Analisis wacana kritis dalam pandangan kritis, bahwa pandangan kritis ingin mengoreksi pandangan konstruksivisme yang kurang sensitif pada proses produksi dan reproduksi makna yang terjadi secara historis

maupun institusional. Pandangan konstruktivisme masih belum

menganalisis faktor-faktor hubungan kekuasaan yang inheren dalam setiap wacana, yang pada gilirannya berperan dalam membentuk jenis-jenis subjek tertentu berikut perilaku – perilakunya. Hal inilah yang melahirkan paradigm kritis.

Analisis wacana tidak dipusatkan pada kebenaran/ketidakbenaran struktur tata bahasa atau proses penafsiran seperti pada analisis konstruktifisme. Analisis wacana dalam paradigma ini menekankan pada konstelasi kekuatan yang terjadi pada proses produksi dan reproduksi makna. Individu tidak dianggap sebagai subjek yang netral yang bisa menafsirkan secara bebas sesuai dengan fikirannya, karena sangat berhubungan dan dipengaruhi oleh kekuatan sosial yang ada dalam masyarakat. Bahasa disini tidak dipahami sebagai medium netral yang terletak diluar diri si pembicara.
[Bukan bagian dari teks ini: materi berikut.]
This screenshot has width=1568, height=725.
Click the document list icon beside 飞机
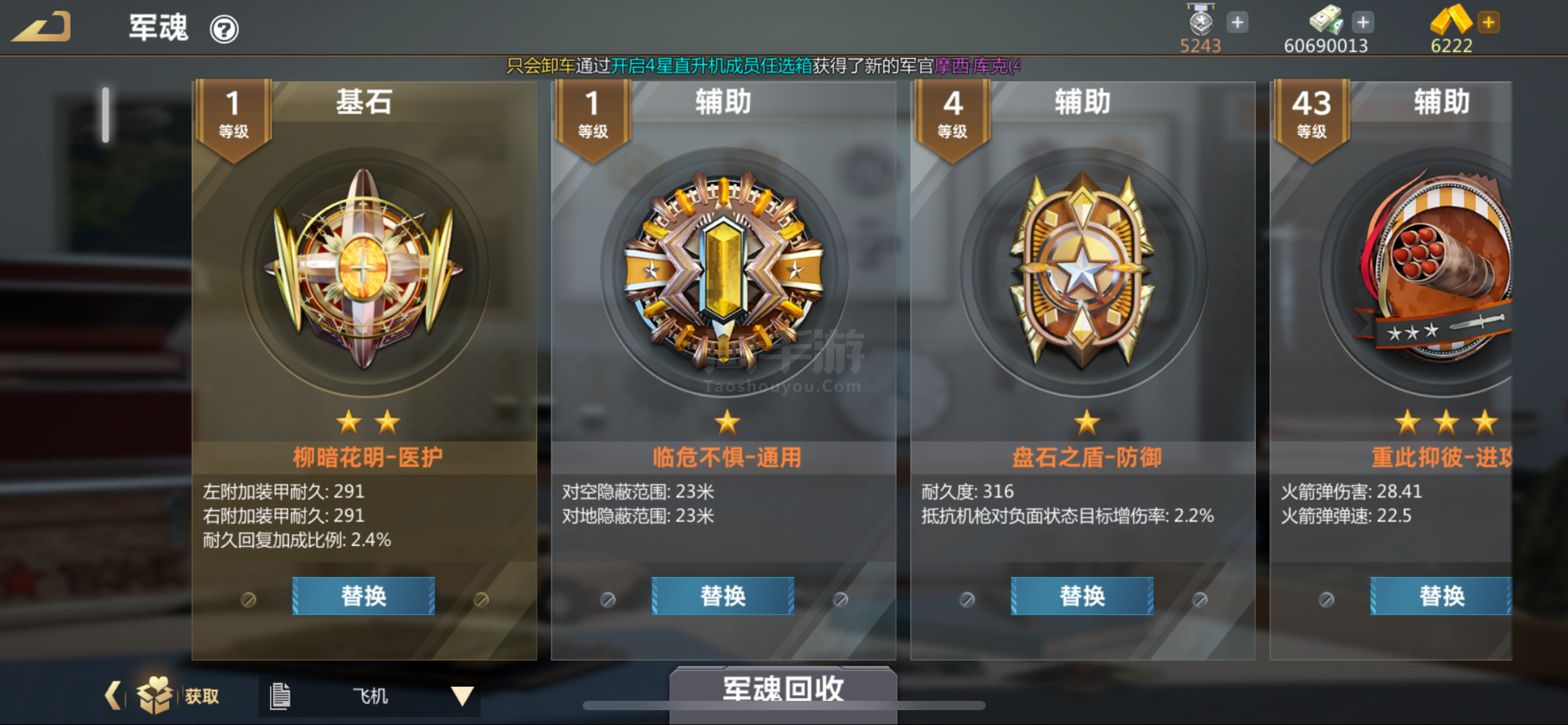point(280,696)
Bahasa dalam pandangan kritis dipahami sebagai representasi yang berperan dalam membentuk subjek tertentu, tema-tema wacana tertentu, maupun strategi-strategi didalamnya. Oleh karena itu, analisis wacana dipakai untuk membongkar kuasa yang ada dalam setiap proses bahasa: batasan-batasan apa yang diperkenankan yang jadi wacana, perspektif yang mesti dipakai, topik apa yang dibicarakan. Dengan pandangan semacam ini, wacana melihat bahasa selalu terlibat dalam hubungan kekuasaan, terutama dalam pembentukan subjek, dan berbagai tindakan representasi yang terdapat dalam masyarakat. Karena memakai perspektif kritis, analisi wacana kategori ini disebut sebagai analisis wacana kritis (CDA). Ini untuk membedakan dengan analisis wacana kategori sebelumnya.